In Nevada, United States, onion and garlic are dried using geothermal heat. In New Zealand, they use geothermal power in paper manufacturing and seasoning timber. In Menengai, we have experimented with the use of geothermal energy for milk pasteurisation, aquaculture, greenhouse heating and in a laundromat.

In milk pasteurisation, manufacturers can cut up to 70 per cent of their heating costs by using geothermal energy. Other studies show that when it is used to heat greenhouses, the cost of production drops by about 40 per cent.

That is why we are excited that with more focus on the development of geothermal energy, Kenya is going to be very competitive in Africa as an investment destination. We are encouraging manufacturers to take advantage of this resource and our expertise.
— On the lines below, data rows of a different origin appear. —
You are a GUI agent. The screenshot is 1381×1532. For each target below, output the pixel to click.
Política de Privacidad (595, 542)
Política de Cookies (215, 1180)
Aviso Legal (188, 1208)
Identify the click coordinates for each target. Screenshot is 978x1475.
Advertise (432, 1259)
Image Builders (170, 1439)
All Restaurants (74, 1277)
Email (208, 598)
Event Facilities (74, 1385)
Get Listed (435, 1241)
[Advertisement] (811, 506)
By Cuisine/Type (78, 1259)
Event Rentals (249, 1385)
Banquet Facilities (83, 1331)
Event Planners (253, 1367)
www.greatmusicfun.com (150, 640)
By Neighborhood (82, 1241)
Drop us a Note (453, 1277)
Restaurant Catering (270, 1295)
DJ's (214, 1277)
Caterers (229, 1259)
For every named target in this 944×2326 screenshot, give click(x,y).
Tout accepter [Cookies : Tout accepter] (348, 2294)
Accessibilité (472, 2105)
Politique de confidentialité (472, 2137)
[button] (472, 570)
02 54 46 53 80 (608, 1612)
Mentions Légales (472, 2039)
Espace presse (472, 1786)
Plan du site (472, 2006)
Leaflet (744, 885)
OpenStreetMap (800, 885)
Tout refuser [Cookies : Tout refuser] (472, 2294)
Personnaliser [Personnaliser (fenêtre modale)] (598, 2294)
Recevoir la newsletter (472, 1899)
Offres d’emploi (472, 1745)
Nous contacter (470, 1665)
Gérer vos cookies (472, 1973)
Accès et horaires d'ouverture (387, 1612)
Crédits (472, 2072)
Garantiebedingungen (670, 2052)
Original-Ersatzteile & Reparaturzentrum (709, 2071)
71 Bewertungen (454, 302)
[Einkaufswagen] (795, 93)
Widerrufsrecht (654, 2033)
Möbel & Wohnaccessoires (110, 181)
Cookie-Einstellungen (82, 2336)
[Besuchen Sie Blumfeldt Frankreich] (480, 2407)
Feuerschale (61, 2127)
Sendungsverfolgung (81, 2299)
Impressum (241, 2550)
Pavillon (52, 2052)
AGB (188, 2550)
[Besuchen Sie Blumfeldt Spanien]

GDC will support the rise of industrial parks along the geothermal belt that runs from Lake Magadi to Lake Turkana. We also have spots in Homa Hills and Mwananyamala in Kwale.



Industrial parks have prospered elsewhere.

In Iceland, the Reykjanes Geothermal Resource Park for fish farming is a huge success. Svartengi Resource Park hosts assorted industries. They range from the extraction of sulphur and silica to carbon dioxide. It also hosts the world-famous Blue Lagoon, a geothermal heated lake that is a five-star attraction for tourists. The beauty of geothermal belts is that manufacturers enjoy bulk uninterrupted power at a bargain with hot steam available almost for a song.


Geothermal power is used to heat greenhouses to accelerate growth of horticultural products, including vegetables. Crops under geothermal-heated greenhouses are pesticide-free because the heat prevents fungi growth. It is also used to heat fishponds.

Our research in Menengai has found that fish grow faster by a third after the pond is heated.

Greenhouses and fishponds will be the next frontier in utilising geothermal for food security.

Geothermal energy is a prolific resource that is exciting researchers to seek fresh approaches to national development.

Our grand dream is to turn geothermal belts into manufacturing and food production hubs. This will create jobs, tame rural-urban migration, and generally improve our fortunes as a nation.